## start Records supplied

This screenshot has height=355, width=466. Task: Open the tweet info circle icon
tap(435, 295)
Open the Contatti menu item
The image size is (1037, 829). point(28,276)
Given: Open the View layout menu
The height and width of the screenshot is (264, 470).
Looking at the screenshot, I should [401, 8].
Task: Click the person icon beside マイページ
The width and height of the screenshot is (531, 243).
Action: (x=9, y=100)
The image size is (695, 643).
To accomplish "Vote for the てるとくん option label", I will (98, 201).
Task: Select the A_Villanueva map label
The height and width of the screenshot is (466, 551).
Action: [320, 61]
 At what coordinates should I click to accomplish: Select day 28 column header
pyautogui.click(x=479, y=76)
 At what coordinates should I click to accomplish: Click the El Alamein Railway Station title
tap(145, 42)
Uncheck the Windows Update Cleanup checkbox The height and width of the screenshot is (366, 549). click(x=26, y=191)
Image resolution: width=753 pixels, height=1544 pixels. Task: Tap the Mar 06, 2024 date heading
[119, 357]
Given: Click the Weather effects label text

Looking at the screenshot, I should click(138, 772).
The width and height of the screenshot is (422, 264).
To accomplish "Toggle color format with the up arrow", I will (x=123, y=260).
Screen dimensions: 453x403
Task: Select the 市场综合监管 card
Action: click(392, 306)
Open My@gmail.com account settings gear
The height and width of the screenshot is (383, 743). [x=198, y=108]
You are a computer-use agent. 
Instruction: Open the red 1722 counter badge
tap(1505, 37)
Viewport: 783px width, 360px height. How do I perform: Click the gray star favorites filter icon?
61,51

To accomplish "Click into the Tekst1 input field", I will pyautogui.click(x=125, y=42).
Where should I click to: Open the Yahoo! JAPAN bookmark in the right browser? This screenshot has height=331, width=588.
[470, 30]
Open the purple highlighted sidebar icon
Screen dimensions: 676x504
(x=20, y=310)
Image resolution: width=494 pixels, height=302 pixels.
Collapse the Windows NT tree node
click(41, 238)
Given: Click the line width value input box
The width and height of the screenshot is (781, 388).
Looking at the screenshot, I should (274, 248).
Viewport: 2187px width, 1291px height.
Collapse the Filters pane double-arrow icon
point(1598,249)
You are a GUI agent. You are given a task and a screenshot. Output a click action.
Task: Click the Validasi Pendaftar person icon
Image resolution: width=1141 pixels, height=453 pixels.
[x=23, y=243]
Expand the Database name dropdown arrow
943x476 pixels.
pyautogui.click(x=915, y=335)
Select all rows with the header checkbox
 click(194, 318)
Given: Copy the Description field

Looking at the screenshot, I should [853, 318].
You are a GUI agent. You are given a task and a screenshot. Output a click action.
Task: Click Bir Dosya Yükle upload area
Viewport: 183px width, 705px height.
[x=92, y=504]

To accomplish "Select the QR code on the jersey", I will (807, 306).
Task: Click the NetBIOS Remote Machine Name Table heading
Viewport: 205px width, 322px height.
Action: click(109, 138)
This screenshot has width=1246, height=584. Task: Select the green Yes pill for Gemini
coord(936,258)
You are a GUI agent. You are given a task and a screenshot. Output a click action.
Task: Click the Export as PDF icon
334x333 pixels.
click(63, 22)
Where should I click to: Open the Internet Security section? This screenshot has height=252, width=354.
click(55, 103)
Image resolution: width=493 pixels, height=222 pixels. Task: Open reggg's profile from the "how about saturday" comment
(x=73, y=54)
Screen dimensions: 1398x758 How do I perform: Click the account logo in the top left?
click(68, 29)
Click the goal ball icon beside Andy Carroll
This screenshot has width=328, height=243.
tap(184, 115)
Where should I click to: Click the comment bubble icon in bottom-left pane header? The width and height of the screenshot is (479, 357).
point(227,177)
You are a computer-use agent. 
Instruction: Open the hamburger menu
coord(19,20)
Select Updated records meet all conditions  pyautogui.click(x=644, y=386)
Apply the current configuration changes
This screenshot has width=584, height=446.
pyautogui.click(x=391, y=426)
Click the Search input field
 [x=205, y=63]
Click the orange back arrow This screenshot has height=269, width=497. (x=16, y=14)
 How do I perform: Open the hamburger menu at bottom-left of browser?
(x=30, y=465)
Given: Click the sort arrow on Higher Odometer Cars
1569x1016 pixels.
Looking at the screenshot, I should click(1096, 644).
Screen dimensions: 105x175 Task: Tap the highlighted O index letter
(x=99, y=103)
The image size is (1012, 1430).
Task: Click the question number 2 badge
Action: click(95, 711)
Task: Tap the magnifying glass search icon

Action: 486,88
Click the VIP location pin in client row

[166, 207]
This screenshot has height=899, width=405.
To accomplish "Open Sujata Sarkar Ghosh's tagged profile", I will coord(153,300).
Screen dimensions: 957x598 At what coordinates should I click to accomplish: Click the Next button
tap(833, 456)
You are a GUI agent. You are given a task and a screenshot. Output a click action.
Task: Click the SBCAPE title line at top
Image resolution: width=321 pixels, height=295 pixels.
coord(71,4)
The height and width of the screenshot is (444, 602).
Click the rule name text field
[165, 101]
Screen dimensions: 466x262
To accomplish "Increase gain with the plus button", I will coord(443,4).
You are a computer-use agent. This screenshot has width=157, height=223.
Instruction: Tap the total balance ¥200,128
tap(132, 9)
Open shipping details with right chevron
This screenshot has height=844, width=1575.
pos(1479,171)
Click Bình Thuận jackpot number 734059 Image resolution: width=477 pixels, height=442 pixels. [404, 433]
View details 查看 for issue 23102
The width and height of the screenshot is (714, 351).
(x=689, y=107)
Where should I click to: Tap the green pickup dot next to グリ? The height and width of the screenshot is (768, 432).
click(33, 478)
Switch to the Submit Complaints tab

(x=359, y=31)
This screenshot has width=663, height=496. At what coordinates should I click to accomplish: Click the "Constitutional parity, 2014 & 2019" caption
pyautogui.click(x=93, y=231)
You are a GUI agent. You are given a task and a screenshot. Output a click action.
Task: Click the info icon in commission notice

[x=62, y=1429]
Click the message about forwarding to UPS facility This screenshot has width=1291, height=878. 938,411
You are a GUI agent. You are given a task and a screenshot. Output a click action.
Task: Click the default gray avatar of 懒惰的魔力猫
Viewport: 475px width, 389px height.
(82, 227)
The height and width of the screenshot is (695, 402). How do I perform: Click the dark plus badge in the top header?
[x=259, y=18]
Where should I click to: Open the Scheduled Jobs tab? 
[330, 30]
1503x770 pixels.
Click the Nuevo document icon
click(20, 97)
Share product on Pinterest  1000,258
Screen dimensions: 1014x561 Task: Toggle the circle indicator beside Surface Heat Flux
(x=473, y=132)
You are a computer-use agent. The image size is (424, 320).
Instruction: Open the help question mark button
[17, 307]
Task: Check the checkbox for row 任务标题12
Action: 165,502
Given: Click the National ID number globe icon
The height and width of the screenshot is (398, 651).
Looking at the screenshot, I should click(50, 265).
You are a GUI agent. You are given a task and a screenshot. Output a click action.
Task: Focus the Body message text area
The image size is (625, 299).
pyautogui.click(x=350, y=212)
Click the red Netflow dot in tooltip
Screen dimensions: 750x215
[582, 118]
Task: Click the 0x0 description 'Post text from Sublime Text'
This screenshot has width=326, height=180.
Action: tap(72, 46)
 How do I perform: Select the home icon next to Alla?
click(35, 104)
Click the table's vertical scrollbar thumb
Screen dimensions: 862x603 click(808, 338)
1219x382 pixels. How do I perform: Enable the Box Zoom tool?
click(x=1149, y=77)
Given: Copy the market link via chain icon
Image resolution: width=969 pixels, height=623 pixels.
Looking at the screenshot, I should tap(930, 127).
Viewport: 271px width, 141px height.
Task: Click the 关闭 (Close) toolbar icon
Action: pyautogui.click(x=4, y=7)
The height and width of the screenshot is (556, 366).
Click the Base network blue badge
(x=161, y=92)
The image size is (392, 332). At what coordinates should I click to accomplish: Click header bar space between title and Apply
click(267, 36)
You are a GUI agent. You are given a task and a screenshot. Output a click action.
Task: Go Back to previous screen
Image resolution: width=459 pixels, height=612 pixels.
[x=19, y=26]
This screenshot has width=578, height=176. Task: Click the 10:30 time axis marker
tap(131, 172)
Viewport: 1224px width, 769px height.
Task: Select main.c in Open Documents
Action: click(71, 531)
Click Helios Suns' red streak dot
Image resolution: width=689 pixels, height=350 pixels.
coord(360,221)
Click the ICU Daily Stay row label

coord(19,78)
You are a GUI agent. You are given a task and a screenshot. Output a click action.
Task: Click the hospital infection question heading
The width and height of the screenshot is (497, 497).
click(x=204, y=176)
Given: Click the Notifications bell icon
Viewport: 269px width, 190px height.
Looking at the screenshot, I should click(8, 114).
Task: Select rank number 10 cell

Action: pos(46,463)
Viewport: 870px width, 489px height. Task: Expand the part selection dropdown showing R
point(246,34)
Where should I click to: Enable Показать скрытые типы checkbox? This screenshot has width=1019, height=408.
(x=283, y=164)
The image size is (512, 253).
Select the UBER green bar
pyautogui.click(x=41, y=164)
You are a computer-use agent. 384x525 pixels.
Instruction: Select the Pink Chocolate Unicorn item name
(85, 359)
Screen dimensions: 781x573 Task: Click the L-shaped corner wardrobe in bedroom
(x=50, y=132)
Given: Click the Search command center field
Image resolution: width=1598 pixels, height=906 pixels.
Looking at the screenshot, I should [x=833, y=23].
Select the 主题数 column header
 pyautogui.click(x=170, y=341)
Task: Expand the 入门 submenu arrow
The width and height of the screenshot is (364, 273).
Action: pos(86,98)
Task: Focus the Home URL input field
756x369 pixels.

## end Records supplied

### Given task
Please copy every line again, requests included, from the one containing "Task: Click the NetBIOS" down to the one containing "click(63, 22)", including both of those lines and nothing outside them. Multiply each coordinate in the answers by 2.25 and round to whole numbers, with halves going up; leave every other number as it is.

### Problem solution
Task: Click the NetBIOS Remote Machine Name Table heading
Viewport: 205px width, 322px height.
Action: click(245, 311)
This screenshot has width=1246, height=584. Task: Select the green Yes pill for Gemini
coord(2106,581)
You are a GUI agent. You are given a task and a screenshot. Output a click action.
Task: Click the Export as PDF icon
334x333 pixels.
click(142, 50)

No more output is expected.